Even though the advice from a high level New York City MD was for me to avoid
playing a wind instrument because of my Asthmatic condition as a child, I
chose (and Mom agreed) that the advice from her brother, my Uncle Fred, the
Chiropractor, was a better option. He felt that the playing of the saxophone would
exercise my lungs - making them stronger and a way to counteract any asthma I
might be experiencing.
I studied the instrument briefly in Junior High with a wonderful teacher and
good swinging Tenor player himself, Ernie Labovich. I continued on my own
after about two years of study. It was during these High School years that I
divided my time between making a serious attempt at becoming a respectable jazz
saxophonist and by my continuous playing of the piano.

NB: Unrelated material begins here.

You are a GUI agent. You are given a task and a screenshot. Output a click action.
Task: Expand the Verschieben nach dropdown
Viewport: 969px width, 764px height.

I had always written songs. My first being for my 5th grade fellow student
Toby at P.S. 131 in Jamaica, Queens. I was asked by the Principal to perform
the song on stage for an assembly program. So Bruce Malin, who sang, and I who
played my mandolin, performed “Toby” while my good friend, later to become
great composer, and humanitarian Michael Kamen, sat in the audience.
Jumping ahead about forty years and I get a new toy to play with. This time
it’s a Mac equipped with enough hardware and software to enable me to compose
and record the tracks for the songs you hear on “Hecknology”. Add the two
toys together - the saxophone and the technology and me doing both and you have“Hecknology”.
Most of the tunes on this CD have lyrics but I believe the instrumental
presentations does the trick just fine. This was also conceived as an educational
tool by which I provide the tracks, the music, and the theory behind the music
to help students in their understanding of jazz and jazz improvisation.